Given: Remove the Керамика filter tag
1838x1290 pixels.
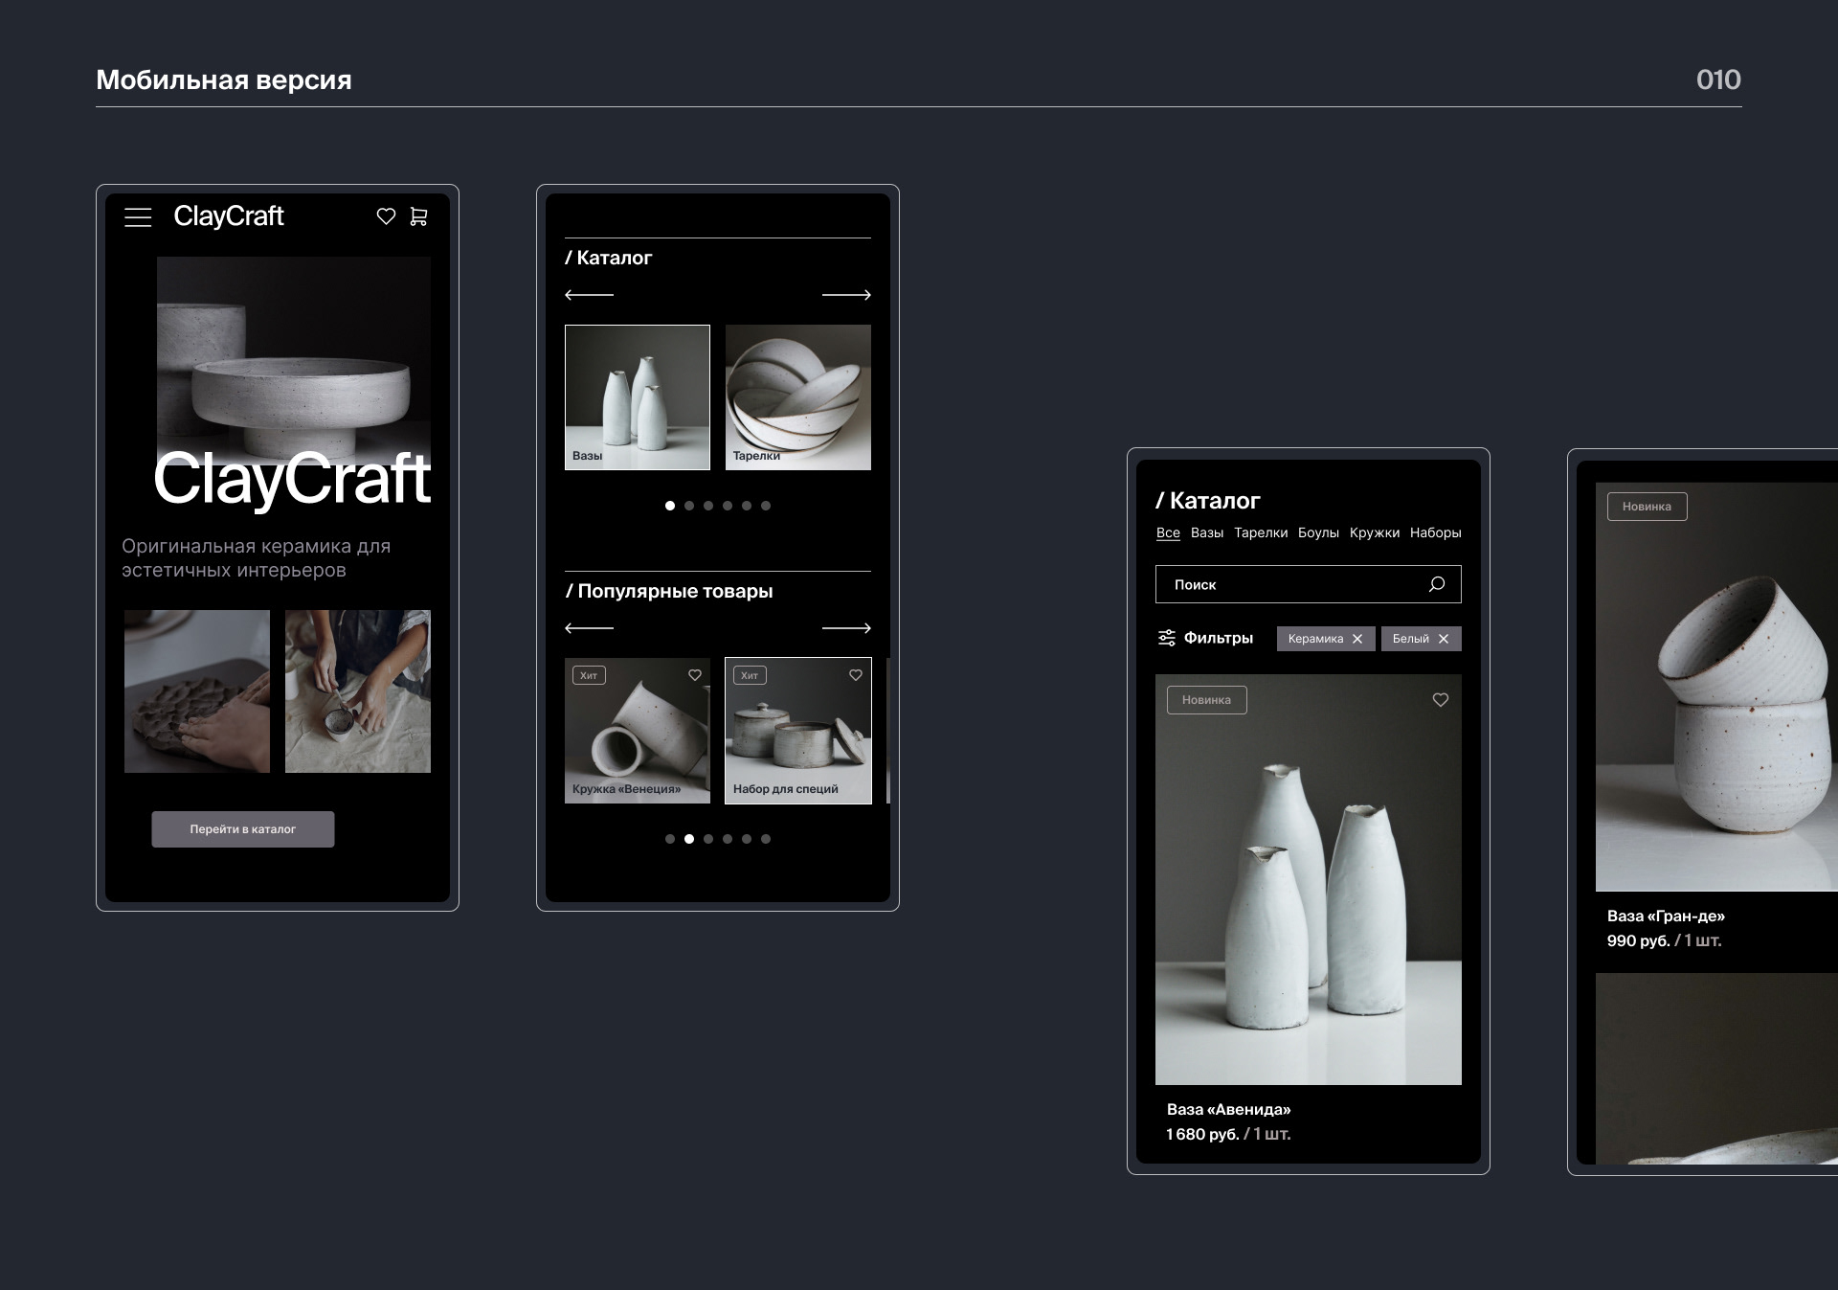Looking at the screenshot, I should (1356, 639).
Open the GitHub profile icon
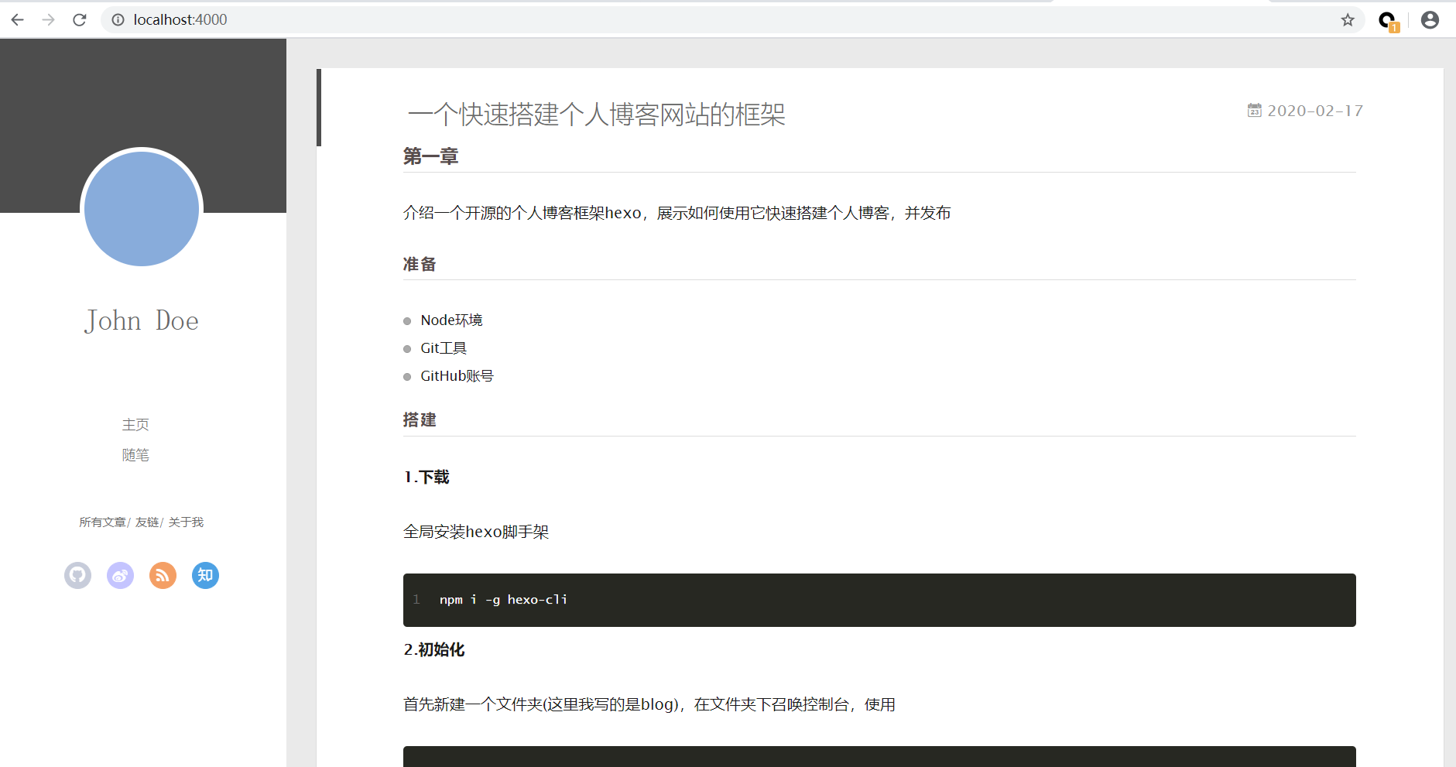Screen dimensions: 1456x767 [77, 575]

GOAL OF THE EXERCISE
Copy the records above exactly, omitting every picture.

OUTPUT FOR THIS TASK
Given: Remove the Керамика filter tag
1838x1290 pixels.
Looking at the screenshot, I should (1356, 639).
Open the GitHub profile icon
Screen dimensions: 1456x767 [77, 575]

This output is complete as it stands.